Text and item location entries

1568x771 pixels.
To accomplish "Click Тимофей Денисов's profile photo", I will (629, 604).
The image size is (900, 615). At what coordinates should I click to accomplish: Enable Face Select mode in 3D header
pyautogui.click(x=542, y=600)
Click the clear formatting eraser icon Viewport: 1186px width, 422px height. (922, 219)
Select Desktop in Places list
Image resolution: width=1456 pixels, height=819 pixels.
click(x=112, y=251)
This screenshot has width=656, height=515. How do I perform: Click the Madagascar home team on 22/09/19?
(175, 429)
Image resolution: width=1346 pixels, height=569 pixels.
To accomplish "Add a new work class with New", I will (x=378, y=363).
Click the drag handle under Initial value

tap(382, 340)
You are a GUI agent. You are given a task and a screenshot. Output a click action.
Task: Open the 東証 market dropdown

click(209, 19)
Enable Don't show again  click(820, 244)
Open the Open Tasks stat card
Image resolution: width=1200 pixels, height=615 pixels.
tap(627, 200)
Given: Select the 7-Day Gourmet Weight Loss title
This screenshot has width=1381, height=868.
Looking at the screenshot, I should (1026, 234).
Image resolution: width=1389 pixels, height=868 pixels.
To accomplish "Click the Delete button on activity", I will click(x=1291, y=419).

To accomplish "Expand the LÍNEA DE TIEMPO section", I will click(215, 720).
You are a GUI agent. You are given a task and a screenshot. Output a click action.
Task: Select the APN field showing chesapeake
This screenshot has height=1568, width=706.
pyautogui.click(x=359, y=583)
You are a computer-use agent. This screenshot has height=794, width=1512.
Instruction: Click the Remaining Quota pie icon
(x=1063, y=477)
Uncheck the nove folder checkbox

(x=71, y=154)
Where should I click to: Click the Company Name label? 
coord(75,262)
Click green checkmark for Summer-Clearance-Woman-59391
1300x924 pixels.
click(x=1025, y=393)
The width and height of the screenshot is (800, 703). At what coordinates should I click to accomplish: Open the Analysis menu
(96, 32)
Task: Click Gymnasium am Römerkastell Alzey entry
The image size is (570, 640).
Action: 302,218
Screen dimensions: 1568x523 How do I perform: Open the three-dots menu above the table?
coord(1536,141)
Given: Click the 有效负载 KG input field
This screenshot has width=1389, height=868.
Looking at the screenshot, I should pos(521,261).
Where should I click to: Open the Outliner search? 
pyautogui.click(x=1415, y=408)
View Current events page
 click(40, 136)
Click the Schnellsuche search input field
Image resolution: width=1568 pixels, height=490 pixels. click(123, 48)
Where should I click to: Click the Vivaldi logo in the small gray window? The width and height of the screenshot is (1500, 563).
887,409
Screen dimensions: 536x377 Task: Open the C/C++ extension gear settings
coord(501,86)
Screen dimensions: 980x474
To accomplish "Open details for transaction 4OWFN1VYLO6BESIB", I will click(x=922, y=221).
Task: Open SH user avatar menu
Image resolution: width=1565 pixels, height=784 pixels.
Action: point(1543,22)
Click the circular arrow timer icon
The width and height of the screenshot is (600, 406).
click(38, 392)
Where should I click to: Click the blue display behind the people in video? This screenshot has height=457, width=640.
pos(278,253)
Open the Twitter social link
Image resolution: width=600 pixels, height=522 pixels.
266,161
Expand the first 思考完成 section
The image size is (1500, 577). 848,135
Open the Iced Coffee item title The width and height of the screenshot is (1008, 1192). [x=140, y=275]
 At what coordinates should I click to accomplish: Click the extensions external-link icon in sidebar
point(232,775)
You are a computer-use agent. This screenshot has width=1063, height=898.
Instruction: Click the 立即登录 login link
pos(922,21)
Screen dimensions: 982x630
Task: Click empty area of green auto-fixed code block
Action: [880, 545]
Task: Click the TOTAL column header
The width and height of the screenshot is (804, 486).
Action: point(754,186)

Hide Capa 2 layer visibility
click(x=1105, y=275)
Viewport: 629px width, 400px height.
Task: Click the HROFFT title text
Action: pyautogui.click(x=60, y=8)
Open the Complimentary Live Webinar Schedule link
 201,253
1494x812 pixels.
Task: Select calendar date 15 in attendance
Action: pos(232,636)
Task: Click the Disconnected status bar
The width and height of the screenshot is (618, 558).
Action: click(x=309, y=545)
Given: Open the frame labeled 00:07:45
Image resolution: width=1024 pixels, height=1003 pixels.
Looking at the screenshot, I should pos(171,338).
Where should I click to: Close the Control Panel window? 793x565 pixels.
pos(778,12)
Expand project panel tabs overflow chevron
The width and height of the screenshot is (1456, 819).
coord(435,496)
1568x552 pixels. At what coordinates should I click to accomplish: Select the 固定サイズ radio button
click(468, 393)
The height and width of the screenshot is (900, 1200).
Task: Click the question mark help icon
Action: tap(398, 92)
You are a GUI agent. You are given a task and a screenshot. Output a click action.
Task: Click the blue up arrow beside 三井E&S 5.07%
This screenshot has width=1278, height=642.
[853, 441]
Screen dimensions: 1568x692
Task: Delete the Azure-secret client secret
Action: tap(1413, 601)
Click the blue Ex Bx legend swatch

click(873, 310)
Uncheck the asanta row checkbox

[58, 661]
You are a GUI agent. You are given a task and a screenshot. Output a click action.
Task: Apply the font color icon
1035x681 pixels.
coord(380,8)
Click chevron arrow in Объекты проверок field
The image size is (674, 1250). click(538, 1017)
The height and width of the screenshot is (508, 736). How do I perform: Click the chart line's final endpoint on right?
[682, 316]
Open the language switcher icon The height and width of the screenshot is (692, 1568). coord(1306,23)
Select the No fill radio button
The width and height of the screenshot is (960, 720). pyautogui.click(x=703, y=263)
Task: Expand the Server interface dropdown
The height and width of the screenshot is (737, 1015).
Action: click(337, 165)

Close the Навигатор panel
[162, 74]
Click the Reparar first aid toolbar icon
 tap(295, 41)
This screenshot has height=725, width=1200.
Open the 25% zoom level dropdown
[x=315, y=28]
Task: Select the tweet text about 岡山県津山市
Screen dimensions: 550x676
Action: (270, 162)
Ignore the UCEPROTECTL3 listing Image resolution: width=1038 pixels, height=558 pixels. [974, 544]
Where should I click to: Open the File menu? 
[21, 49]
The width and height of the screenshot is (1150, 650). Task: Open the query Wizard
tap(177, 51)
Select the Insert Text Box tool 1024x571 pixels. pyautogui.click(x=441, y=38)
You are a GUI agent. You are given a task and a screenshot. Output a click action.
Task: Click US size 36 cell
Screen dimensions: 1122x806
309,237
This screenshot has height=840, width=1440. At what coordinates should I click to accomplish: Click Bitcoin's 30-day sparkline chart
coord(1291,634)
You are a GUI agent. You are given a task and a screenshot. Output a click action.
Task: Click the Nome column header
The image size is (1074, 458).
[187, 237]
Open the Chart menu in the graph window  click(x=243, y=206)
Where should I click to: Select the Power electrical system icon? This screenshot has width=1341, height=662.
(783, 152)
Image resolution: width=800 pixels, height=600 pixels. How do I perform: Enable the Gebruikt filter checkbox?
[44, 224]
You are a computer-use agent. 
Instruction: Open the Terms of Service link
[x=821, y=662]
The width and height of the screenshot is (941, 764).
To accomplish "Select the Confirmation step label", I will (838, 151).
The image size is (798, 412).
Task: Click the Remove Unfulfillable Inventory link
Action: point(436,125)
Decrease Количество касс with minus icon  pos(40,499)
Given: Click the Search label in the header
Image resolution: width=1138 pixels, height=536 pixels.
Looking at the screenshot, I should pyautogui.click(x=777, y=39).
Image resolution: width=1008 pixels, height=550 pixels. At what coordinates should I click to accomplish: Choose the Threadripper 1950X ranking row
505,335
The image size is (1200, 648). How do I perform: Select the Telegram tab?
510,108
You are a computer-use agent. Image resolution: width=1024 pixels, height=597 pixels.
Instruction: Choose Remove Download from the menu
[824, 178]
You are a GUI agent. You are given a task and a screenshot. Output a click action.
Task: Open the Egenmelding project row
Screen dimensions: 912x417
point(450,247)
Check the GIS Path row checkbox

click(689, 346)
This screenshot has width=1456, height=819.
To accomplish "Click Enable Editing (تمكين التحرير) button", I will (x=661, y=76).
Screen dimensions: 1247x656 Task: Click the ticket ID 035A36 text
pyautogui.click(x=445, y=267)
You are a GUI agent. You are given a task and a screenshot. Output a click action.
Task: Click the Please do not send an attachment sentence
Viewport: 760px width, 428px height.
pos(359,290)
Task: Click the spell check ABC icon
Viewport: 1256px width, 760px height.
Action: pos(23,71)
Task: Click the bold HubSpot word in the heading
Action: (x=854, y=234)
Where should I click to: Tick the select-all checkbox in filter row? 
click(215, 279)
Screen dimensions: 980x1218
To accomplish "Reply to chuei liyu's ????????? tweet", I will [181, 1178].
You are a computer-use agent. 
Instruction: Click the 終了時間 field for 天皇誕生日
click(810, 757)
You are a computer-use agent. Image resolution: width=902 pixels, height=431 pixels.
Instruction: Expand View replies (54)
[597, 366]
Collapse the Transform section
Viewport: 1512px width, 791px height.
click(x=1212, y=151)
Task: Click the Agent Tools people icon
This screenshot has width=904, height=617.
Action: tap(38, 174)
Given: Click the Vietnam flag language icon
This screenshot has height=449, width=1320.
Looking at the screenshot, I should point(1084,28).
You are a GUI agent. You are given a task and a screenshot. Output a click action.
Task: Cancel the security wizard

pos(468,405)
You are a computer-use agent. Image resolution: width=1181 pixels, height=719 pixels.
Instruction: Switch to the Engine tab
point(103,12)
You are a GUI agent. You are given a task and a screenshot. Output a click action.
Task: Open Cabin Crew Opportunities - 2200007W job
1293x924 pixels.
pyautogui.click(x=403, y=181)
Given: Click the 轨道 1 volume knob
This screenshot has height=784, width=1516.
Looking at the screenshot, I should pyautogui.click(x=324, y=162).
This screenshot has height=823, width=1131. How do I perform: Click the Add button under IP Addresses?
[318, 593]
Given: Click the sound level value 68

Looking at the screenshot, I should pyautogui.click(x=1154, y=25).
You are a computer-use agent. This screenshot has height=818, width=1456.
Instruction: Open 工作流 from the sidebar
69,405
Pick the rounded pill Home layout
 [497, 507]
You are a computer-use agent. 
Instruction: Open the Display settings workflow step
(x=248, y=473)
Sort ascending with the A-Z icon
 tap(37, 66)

• Aim:
Rescale the lines from the line with "Click the Reparar first aid toolbar icon" up to and including the line with "Action: (270, 162)", reproducing every line in that span, requests included, and multiplying each coordinate in the answers by 1.25, rounded to whole numbers with halves rounded up. Leave every other number unchanged.

• Task result:
Click the Reparar first aid toolbar icon
 tap(369, 51)
This screenshot has height=725, width=1200.
Open the 25% zoom level dropdown
[x=394, y=35]
Task: Select the tweet text about 岡山県津山市
Screen dimensions: 550x676
Action: (338, 203)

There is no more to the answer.